110 reviews9 followers
January 20, 2023
extremely dense and extremely important! this book dives into the history of gender as an american medical construct, first developed for the treatment of intersex patients on hospitals. it takes you through the history of the johns hopkins endocrine clinic and their practices over time, and it reinforces the truth that medicine and science are always inseparable from the social and political norms of their respective time periods. (hint: doctors loved gender during the cold war in part because it categorized american citizens into neat family units, which they deemed morally righteous, because there is perceived safety in sameness.) i recommend breaking this down into bite sized pieces over time :)
Profile Image for David.
780 reviews15 followers
March 7, 2023
In a time of history where gender is a flashpoint in the culture wars, this is an important book.

I was surprised to find that developments around the idea of sex/gender are not a recent invention but go back almost 100 years.
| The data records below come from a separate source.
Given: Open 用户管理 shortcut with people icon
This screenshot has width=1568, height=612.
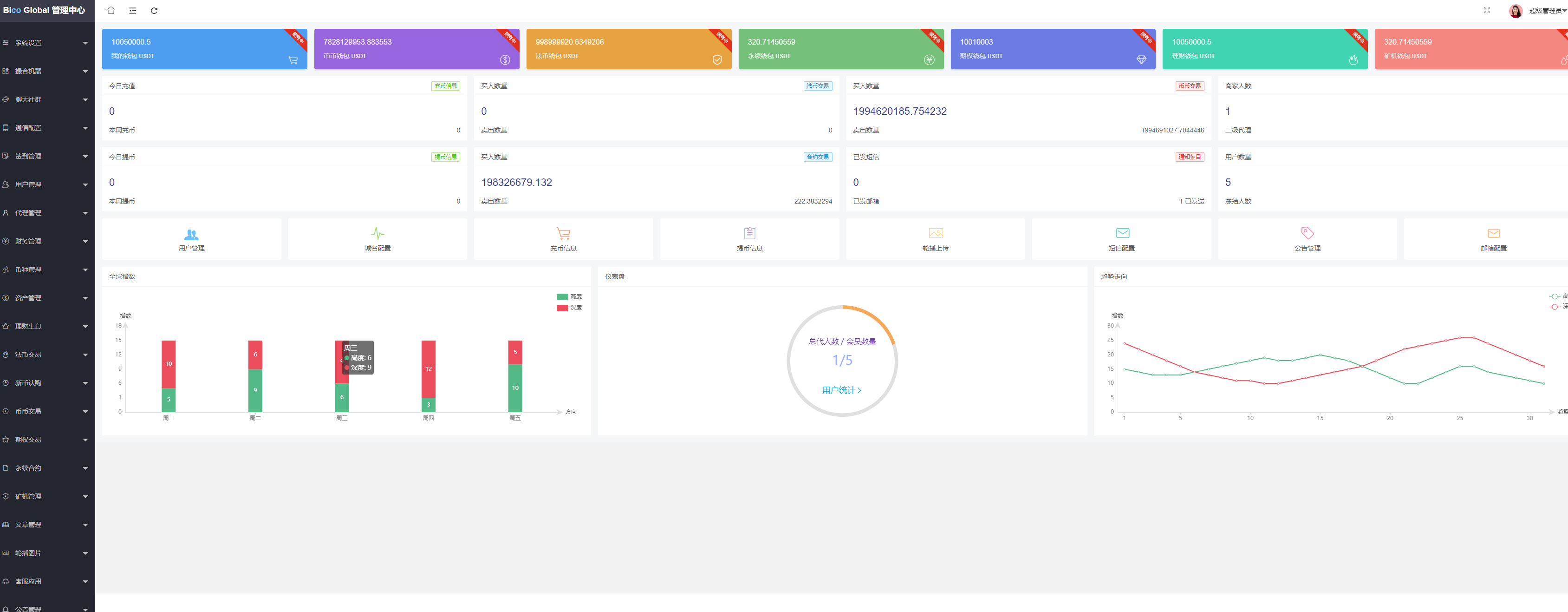Looking at the screenshot, I should coord(191,239).
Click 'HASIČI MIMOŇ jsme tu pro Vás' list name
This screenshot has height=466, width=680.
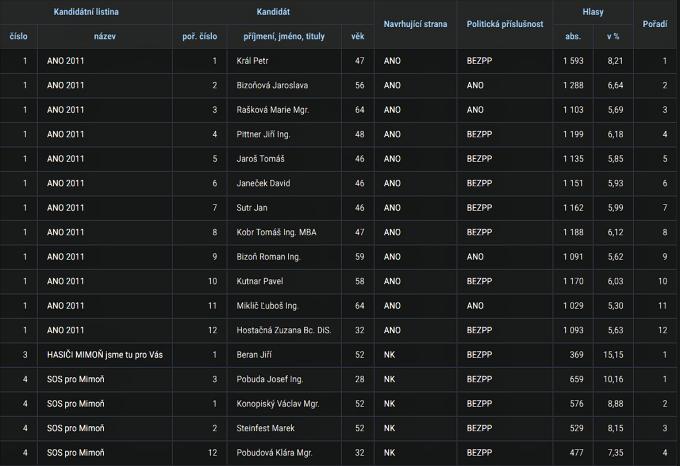(105, 355)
This is a medical history book where the author picks up the story from the 1930's/40's covering the following:
1. Practices of sex assignment before and at the brink of the formulation of the concept of gender at Hopkins’s Pediatric Endocrinology Clinic in the 1940's.
2. The psychologization of American society and the popular acceptance of the paradigm of adjustment and maladjustment as part of the medical evaluation of sex in the 1950's.
3. The social sciences' ideas about the culture and environment shaping human behavior and personality with a particular focus on John Money.
4. The concept of a learned gender role formulated at Lawson Wilkins’s clinic between 1951 and 1956.
5. How “gender role” was folded into medical practices pertaining to the diagnosis, treatment, and management of CAH (Congenital Adrenal Hyperplasia).
6. How the new concept of gender traveled beyond the boundaries of the Hopkins clinic, how it was circulated in the United States and internationally, and how it was adapted to different locales and disciplines.
7. How the notion of psychological sex and the idea of a learned gender role were reformulated as gender identity in the field of psychology.

While providing fascinating individual accounts extracted from medical records, the author doesn't take a side in the sex/gender debate. She doesn't delve into the philosophy of gender nor does she offer a conclusion.

My own conclusion from reading the book is that gender is result of both nature and nurture and is therefore complex whereby binary positions do no justice to the established science.
31 reviews
April 11, 2023
A thorough book covering 20th century sexology and work regarding Intersex patients. This book serves well to track both the development of various ideas of gender, and how these were then accepted and understood by various groups and movements, as well as aiming to centre patient voices. It helps to demonstrate flaws of medicine which have long been present.

My critiques would be that the book's detail becomes scarcer following the 50s and the introduction of Money's "gender roles", the narrative mostly ending before the 80s despite the fact that many societal movements in understanding of gender occurred after this time.

However, for a medical perspective of how theories of gender were developed, as well as a good look at the rarely discussed world of intersex healthcare and history, this is the best book to start with.
Profile Image for Davia Finch.
56 reviews30 followers
December 10, 2022
Solid research on an interesting subject that shows the complexity of an evolving idea in its historical context. The focus is on US medical practice, especially with regard to the management of intersex patients, so there is (sadly) no discussion of the interesting work of Hirschfeld and the Institute for Sexual Science (which is surely relevant).

Eder's book fills an important gap in the historical record and maintains a commendable tone of neutrality for such a polarizing subject. The writing is pretty dry and academic, but the book is well worth reading if you're interested in the concept of gender or the history of ideas.